======== Recorded data

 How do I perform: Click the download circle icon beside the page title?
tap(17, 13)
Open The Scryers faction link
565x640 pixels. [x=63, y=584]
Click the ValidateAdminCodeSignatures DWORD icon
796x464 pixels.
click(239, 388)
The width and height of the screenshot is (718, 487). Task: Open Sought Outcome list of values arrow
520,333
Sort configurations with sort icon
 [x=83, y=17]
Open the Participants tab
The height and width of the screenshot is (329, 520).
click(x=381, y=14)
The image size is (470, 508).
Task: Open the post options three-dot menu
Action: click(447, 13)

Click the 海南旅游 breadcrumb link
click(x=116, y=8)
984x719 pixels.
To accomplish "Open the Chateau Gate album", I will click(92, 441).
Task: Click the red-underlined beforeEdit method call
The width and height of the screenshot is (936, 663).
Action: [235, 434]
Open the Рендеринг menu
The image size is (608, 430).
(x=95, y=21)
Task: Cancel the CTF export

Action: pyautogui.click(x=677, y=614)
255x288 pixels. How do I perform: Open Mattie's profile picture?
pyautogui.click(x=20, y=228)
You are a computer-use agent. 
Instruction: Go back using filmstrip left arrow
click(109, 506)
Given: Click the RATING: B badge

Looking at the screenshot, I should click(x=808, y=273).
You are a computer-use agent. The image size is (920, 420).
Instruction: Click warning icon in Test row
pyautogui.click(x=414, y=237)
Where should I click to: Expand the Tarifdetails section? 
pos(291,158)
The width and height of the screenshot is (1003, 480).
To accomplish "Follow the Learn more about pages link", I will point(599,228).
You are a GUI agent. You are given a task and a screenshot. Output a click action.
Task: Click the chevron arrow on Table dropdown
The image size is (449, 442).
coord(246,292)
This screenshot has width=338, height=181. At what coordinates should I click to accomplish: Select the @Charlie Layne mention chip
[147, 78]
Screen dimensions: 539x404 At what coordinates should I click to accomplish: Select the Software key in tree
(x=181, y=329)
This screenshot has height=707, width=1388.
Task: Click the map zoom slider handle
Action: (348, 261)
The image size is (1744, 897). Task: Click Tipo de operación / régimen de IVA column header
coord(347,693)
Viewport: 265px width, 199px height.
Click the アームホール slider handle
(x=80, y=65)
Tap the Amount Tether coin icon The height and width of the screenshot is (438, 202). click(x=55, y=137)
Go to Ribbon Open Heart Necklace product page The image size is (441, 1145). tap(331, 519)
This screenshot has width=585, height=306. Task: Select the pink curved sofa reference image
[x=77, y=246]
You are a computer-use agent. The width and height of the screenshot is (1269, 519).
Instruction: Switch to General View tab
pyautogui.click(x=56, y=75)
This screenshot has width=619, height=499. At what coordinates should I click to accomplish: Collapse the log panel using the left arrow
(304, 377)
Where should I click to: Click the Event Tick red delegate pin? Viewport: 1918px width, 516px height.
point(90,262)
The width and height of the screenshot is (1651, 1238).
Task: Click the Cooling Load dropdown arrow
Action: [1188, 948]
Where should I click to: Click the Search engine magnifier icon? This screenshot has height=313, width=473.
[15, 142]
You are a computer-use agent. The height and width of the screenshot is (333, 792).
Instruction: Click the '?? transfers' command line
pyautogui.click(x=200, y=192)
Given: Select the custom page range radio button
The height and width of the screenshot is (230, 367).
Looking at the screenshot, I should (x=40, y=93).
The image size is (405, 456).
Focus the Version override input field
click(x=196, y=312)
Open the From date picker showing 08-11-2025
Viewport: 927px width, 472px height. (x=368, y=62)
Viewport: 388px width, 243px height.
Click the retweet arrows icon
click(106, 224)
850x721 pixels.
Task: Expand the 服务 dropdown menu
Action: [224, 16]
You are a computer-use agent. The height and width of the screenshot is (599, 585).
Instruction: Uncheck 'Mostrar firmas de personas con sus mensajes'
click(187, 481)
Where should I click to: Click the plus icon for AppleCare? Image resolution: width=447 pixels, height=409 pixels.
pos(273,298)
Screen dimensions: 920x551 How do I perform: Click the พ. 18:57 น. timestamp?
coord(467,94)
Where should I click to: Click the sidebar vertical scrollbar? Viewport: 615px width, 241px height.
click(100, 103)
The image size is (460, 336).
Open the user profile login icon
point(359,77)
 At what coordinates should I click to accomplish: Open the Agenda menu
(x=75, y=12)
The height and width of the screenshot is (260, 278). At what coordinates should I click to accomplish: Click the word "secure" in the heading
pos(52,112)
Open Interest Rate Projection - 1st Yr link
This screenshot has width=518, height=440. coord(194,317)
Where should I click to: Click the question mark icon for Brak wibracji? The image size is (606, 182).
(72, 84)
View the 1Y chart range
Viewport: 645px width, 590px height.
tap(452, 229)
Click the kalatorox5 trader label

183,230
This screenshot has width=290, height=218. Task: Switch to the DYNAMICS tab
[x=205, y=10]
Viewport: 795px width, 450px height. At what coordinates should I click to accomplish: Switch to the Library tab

================

Each line above should be reproduced exactly, with nothing omitted.

**Written solution**
 How do I perform: Click the download circle icon beside the page title?
tap(17, 13)
Open The Scryers faction link
565x640 pixels. [x=63, y=584]
Click the ValidateAdminCodeSignatures DWORD icon
796x464 pixels.
click(239, 388)
The width and height of the screenshot is (718, 487). Task: Open Sought Outcome list of values arrow
520,333
Sort configurations with sort icon
 [x=83, y=17]
Open the Participants tab
The height and width of the screenshot is (329, 520).
click(x=381, y=14)
The image size is (470, 508).
Task: Open the post options three-dot menu
Action: click(447, 13)

Click the 海南旅游 breadcrumb link
click(x=116, y=8)
984x719 pixels.
To accomplish "Open the Chateau Gate album", I will click(92, 441).
Task: Click the red-underlined beforeEdit method call
The width and height of the screenshot is (936, 663).
Action: [235, 434]
Open the Рендеринг menu
The image size is (608, 430).
(x=95, y=21)
Task: Cancel the CTF export

Action: pyautogui.click(x=677, y=614)
255x288 pixels. How do I perform: Open Mattie's profile picture?
pyautogui.click(x=20, y=228)
You are a computer-use agent. 
Instruction: Go back using filmstrip left arrow
click(109, 506)
Given: Click the RATING: B badge

Looking at the screenshot, I should click(x=808, y=273).
You are a computer-use agent. The image size is (920, 420).
Instruction: Click warning icon in Test row
pyautogui.click(x=414, y=237)
Where should I click to: Expand the Tarifdetails section? 
pos(291,158)
The width and height of the screenshot is (1003, 480).
To accomplish "Follow the Learn more about pages link", I will point(599,228).
You are a GUI agent. You are given a task and a screenshot. Output a click action.
Task: Click the chevron arrow on Table dropdown
The image size is (449, 442).
coord(246,292)
This screenshot has width=338, height=181. At what coordinates should I click to accomplish: Select the @Charlie Layne mention chip
[147, 78]
Screen dimensions: 539x404 At what coordinates should I click to accomplish: Select the Software key in tree
(x=181, y=329)
This screenshot has height=707, width=1388.
Task: Click the map zoom slider handle
Action: (348, 261)
The image size is (1744, 897). Task: Click Tipo de operación / régimen de IVA column header
coord(347,693)
Viewport: 265px width, 199px height.
Click the アームホール slider handle
(x=80, y=65)
Tap the Amount Tether coin icon The height and width of the screenshot is (438, 202). click(x=55, y=137)
Go to Ribbon Open Heart Necklace product page The image size is (441, 1145). tap(331, 519)
This screenshot has width=585, height=306. Task: Select the pink curved sofa reference image
[x=77, y=246]
You are a computer-use agent. The width and height of the screenshot is (1269, 519).
Instruction: Switch to General View tab
pyautogui.click(x=56, y=75)
This screenshot has width=619, height=499. At what coordinates should I click to accomplish: Collapse the log panel using the left arrow
(304, 377)
Where should I click to: Click the Event Tick red delegate pin? Viewport: 1918px width, 516px height.
point(90,262)
The width and height of the screenshot is (1651, 1238).
Task: Click the Cooling Load dropdown arrow
Action: [1188, 948]
Where should I click to: Click the Search engine magnifier icon? This screenshot has height=313, width=473.
[15, 142]
You are a computer-use agent. The height and width of the screenshot is (333, 792).
Instruction: Click the '?? transfers' command line
pyautogui.click(x=200, y=192)
Given: Select the custom page range radio button
The height and width of the screenshot is (230, 367).
Looking at the screenshot, I should (x=40, y=93).
The image size is (405, 456).
Focus the Version override input field
click(x=196, y=312)
Open the From date picker showing 08-11-2025
Viewport: 927px width, 472px height. (x=368, y=62)
Viewport: 388px width, 243px height.
Click the retweet arrows icon
click(106, 224)
850x721 pixels.
Task: Expand the 服务 dropdown menu
Action: [224, 16]
You are a computer-use agent. The height and width of the screenshot is (599, 585).
Instruction: Uncheck 'Mostrar firmas de personas con sus mensajes'
click(187, 481)
Where should I click to: Click the plus icon for AppleCare? Image resolution: width=447 pixels, height=409 pixels.
pos(273,298)
Screen dimensions: 920x551 How do I perform: Click the พ. 18:57 น. timestamp?
coord(467,94)
Where should I click to: Click the sidebar vertical scrollbar? Viewport: 615px width, 241px height.
click(100, 103)
The image size is (460, 336).
Open the user profile login icon
point(359,77)
 At what coordinates should I click to accomplish: Open the Agenda menu
(x=75, y=12)
The height and width of the screenshot is (260, 278). At what coordinates should I click to accomplish: Click the word "secure" in the heading
pos(52,112)
Open Interest Rate Projection - 1st Yr link
This screenshot has width=518, height=440. coord(194,317)
Where should I click to: Click the question mark icon for Brak wibracji? The image size is (606, 182).
(72, 84)
View the 1Y chart range
Viewport: 645px width, 590px height.
tap(452, 229)
Click the kalatorox5 trader label

183,230
This screenshot has width=290, height=218. Task: Switch to the DYNAMICS tab
[x=205, y=10]
Viewport: 795px width, 450px height. At what coordinates should I click to accomplish: Switch to the Library tab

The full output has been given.